• _How to complete this task_:
Verbatim, and with nothing else, reproduce the data below from its first line through the line containing "Given: Switch to the Branches tab".

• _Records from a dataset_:

---------------

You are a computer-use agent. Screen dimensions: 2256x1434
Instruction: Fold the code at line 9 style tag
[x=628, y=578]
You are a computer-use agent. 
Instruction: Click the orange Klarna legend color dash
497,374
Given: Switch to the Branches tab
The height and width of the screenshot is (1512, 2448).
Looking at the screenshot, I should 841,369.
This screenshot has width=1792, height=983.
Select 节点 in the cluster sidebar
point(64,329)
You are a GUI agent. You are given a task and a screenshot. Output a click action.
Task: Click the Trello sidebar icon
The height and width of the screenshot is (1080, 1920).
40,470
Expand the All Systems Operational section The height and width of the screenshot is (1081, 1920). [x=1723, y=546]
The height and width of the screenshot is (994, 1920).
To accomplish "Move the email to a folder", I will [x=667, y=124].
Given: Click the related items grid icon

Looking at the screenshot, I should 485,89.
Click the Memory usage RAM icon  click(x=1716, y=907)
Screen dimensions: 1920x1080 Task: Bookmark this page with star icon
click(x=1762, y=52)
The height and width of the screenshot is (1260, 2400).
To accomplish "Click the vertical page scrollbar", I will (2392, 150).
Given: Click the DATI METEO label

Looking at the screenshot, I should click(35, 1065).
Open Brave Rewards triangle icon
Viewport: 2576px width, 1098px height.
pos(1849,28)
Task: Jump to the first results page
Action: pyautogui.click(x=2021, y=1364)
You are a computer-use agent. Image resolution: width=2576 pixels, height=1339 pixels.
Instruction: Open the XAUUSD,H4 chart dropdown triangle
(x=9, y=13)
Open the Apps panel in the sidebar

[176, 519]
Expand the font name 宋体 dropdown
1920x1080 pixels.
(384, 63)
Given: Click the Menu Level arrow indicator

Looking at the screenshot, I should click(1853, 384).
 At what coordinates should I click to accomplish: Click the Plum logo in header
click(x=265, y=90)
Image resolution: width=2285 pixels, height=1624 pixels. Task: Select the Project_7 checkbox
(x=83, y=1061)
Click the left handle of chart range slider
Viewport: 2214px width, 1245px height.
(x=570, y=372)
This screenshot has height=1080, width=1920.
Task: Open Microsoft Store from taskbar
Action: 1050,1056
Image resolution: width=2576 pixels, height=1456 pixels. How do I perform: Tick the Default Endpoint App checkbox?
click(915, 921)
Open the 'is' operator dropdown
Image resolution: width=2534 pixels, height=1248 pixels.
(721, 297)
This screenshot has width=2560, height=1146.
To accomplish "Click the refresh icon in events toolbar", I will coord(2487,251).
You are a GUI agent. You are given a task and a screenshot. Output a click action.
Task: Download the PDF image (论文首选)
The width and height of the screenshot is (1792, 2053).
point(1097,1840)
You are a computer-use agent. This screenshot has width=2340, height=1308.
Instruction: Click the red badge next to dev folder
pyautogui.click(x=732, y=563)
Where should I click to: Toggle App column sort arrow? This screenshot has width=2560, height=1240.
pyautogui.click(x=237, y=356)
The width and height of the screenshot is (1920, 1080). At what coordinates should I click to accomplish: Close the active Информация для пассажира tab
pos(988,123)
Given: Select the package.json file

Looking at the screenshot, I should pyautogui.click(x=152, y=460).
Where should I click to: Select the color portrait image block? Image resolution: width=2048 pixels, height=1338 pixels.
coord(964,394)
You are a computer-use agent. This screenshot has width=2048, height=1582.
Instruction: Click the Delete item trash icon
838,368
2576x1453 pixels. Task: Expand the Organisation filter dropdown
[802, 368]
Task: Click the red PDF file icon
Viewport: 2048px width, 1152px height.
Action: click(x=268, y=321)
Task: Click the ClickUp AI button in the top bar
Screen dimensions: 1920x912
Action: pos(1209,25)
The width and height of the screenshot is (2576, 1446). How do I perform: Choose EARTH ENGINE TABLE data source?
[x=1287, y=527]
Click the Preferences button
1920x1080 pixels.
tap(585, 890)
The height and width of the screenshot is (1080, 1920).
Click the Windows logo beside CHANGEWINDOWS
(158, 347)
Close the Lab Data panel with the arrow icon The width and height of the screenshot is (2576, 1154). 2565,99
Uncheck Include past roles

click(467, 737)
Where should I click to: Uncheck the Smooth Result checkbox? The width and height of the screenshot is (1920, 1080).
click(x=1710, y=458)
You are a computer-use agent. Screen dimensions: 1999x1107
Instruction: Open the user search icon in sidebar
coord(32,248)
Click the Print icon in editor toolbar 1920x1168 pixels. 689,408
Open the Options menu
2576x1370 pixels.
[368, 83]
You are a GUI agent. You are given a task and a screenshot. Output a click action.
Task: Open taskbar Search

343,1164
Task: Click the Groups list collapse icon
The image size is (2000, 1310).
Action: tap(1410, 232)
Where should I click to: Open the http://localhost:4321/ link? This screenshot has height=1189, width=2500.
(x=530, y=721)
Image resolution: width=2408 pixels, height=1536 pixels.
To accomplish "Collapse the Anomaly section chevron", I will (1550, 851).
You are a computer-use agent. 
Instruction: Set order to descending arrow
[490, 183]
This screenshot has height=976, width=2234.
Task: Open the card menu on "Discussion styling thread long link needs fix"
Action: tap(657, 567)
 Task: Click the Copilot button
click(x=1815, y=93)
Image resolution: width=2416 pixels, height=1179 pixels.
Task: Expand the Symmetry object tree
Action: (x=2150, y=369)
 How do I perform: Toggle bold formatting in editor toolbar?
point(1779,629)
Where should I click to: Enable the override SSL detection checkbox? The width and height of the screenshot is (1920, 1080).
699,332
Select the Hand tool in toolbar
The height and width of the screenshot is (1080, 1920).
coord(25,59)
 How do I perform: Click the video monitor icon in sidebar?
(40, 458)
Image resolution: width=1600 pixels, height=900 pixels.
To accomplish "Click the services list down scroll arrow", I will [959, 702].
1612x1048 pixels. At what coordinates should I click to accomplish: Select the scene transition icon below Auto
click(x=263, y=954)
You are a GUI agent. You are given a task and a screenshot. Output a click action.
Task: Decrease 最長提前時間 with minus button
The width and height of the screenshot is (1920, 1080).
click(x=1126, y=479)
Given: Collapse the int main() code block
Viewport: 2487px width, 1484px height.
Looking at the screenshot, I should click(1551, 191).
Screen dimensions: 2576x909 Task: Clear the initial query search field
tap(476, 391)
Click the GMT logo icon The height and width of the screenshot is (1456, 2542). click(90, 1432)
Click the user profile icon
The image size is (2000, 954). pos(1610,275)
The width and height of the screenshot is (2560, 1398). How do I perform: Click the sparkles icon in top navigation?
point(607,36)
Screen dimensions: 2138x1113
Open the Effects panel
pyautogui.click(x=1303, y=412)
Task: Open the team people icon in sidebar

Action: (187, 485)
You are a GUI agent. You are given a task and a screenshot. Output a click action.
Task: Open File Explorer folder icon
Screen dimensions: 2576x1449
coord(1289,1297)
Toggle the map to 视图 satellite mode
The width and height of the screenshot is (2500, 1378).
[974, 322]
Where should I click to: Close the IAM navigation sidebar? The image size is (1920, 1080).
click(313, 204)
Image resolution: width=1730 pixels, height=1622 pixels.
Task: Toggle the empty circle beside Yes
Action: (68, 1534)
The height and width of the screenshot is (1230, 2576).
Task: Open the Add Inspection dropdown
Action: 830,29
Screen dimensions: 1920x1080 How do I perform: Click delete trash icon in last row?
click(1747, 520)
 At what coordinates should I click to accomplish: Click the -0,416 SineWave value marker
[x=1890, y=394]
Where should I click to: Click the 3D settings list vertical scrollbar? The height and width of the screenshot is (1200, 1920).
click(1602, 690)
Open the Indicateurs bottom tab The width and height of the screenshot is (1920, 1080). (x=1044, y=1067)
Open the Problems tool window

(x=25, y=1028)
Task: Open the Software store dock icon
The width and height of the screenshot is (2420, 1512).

---------------

• _Result_:
You are a computer-use agent. Screen dimensions: 2256x1434
Instruction: Fold the code at line 9 style tag
[x=628, y=578]
You are a computer-use agent. 
Instruction: Click the orange Klarna legend color dash
497,374
Given: Switch to the Branches tab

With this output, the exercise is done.